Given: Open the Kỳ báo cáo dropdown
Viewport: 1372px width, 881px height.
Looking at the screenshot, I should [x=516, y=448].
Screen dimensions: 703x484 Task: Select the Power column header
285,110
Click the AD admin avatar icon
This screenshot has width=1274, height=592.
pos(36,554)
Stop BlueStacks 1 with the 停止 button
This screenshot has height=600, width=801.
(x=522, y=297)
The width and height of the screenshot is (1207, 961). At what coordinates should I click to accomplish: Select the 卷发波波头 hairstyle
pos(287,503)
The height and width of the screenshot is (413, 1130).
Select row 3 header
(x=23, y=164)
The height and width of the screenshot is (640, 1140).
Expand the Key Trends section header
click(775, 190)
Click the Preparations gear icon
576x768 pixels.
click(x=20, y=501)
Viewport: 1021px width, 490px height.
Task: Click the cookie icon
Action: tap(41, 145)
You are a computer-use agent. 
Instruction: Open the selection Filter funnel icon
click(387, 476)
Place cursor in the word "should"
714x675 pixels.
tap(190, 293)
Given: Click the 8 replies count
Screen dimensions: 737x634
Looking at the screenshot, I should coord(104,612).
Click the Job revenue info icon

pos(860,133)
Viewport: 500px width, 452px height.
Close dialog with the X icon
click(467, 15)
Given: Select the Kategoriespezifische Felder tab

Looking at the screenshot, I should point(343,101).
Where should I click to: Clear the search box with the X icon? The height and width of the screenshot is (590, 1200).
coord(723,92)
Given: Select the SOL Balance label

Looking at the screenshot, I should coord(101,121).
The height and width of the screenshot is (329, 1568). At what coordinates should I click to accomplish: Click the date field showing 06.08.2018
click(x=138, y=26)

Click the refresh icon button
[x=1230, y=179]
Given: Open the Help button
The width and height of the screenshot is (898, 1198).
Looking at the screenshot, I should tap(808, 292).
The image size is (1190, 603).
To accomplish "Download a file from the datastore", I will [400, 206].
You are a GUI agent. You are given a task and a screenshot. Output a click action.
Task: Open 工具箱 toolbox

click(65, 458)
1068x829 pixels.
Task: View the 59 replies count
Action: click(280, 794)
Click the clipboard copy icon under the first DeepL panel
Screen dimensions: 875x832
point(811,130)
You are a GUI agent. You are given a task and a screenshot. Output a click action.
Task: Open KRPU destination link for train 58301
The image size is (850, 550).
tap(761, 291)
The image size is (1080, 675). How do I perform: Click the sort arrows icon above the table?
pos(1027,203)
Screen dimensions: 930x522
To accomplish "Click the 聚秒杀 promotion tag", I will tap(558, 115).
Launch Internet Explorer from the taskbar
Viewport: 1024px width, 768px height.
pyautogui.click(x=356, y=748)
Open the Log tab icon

- _Activity_: Would you reproduce all of the data exactly, without a single alteration?

- _Answer box_:
Given: Open the Kỳ báo cáo dropdown
Viewport: 1372px width, 881px height.
Looking at the screenshot, I should [x=516, y=448].
Screen dimensions: 703x484 Task: Select the Power column header
285,110
Click the AD admin avatar icon
This screenshot has width=1274, height=592.
pos(36,554)
Stop BlueStacks 1 with the 停止 button
This screenshot has height=600, width=801.
(x=522, y=297)
The width and height of the screenshot is (1207, 961). At what coordinates should I click to accomplish: Select the 卷发波波头 hairstyle
pos(287,503)
The height and width of the screenshot is (413, 1130).
Select row 3 header
(x=23, y=164)
The height and width of the screenshot is (640, 1140).
Expand the Key Trends section header
click(775, 190)
Click the Preparations gear icon
576x768 pixels.
click(x=20, y=501)
Viewport: 1021px width, 490px height.
Task: Click the cookie icon
Action: tap(41, 145)
You are a computer-use agent. 
Instruction: Open the selection Filter funnel icon
click(387, 476)
Place cursor in the word "should"
714x675 pixels.
tap(190, 293)
Given: Click the 8 replies count
Screen dimensions: 737x634
Looking at the screenshot, I should coord(104,612).
Click the Job revenue info icon

pos(860,133)
Viewport: 500px width, 452px height.
Close dialog with the X icon
click(467, 15)
Given: Select the Kategoriespezifische Felder tab

Looking at the screenshot, I should point(343,101).
Where should I click to: Clear the search box with the X icon? The height and width of the screenshot is (590, 1200).
coord(723,92)
Given: Select the SOL Balance label

Looking at the screenshot, I should coord(101,121).
The height and width of the screenshot is (329, 1568). At what coordinates should I click to accomplish: Click the date field showing 06.08.2018
click(x=138, y=26)

Click the refresh icon button
[x=1230, y=179]
Given: Open the Help button
The width and height of the screenshot is (898, 1198).
Looking at the screenshot, I should tap(808, 292).
The image size is (1190, 603).
To accomplish "Download a file from the datastore", I will [400, 206].
You are a GUI agent. You are given a task and a screenshot. Output a click action.
Task: Open 工具箱 toolbox

click(65, 458)
1068x829 pixels.
Task: View the 59 replies count
Action: click(280, 794)
Click the clipboard copy icon under the first DeepL panel
Screen dimensions: 875x832
point(811,130)
You are a GUI agent. You are given a task and a screenshot. Output a click action.
Task: Open KRPU destination link for train 58301
The image size is (850, 550).
tap(761, 291)
The image size is (1080, 675). How do I perform: Click the sort arrows icon above the table?
pos(1027,203)
Screen dimensions: 930x522
To accomplish "Click the 聚秒杀 promotion tag", I will tap(558, 115).
Launch Internet Explorer from the taskbar
Viewport: 1024px width, 768px height.
pyautogui.click(x=356, y=748)
Open the Log tab icon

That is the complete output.